▶ **Task requirements**: Put the items from the line with "Task: Copy the selected cell" through the line with "Looking at the screenshot, I should 1089,647." into a two-column CSV headed instruction and answer, with one row for each item. Enclose each field in quotation marks and replace any line breaks inside a field with spaces.

▶ **Data excerpts**:
## start
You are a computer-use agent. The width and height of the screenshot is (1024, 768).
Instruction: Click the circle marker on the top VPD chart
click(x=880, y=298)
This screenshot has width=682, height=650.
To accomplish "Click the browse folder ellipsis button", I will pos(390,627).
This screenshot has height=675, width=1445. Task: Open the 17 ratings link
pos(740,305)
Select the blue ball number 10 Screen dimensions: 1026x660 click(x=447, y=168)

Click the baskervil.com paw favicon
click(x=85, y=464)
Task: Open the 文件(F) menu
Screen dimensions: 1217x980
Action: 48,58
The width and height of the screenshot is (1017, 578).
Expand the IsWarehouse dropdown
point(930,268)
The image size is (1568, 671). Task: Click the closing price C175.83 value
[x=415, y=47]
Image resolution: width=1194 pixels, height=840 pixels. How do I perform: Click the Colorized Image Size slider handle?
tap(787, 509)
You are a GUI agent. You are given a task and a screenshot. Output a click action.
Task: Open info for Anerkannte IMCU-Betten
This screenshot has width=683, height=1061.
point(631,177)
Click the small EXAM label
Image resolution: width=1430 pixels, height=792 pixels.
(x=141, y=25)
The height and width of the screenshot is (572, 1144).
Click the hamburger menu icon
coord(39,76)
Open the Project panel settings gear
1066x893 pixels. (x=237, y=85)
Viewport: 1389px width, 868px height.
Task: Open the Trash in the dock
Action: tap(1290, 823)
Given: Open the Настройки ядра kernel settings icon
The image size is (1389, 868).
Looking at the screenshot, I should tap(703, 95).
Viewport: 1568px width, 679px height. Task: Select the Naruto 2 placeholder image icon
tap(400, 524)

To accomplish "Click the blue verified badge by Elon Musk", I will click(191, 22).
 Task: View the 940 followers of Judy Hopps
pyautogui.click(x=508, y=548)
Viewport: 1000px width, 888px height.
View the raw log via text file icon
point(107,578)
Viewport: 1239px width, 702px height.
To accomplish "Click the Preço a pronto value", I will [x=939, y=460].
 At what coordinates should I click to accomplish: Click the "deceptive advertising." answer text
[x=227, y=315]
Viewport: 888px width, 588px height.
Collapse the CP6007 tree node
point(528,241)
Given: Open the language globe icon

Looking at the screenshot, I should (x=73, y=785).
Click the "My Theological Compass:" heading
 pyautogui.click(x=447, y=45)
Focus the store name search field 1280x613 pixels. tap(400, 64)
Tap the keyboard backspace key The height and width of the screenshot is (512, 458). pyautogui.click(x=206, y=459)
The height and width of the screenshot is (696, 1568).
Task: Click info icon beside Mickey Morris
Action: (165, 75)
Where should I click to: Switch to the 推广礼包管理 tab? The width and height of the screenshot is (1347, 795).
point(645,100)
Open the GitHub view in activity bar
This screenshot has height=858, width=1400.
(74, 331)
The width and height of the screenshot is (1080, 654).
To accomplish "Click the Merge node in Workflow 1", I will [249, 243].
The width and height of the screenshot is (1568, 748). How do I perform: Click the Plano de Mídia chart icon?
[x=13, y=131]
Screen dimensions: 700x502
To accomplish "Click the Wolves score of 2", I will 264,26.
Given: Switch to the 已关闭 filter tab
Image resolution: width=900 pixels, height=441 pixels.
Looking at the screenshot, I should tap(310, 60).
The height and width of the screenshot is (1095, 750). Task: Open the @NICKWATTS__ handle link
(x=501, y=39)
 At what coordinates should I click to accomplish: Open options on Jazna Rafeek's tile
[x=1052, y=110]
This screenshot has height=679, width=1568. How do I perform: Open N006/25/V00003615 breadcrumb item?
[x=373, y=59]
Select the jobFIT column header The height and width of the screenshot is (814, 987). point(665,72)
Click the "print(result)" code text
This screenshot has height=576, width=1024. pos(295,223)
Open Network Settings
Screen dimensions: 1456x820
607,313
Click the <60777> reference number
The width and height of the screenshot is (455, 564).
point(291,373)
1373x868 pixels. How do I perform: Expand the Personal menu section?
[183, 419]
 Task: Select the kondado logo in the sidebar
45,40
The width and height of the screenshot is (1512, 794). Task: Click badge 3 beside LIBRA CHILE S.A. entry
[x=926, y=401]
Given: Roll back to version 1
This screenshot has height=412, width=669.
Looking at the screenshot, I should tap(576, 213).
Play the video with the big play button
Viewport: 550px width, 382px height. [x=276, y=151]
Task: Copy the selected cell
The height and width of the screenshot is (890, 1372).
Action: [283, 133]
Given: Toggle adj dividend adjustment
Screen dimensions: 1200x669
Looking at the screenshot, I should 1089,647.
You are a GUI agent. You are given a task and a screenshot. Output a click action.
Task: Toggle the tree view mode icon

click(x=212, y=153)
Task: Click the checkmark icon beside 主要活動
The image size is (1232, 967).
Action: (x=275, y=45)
## end
▶ **Output of the exercise**:
instruction,answer
"Task: Copy the selected cell The height and width of the screenshot is (890, 1372).","Action: [283, 133]"
"Given: Toggle adj dividend adjustment Screen dimensions: 1200x669","Looking at the screenshot, I should 1089,647."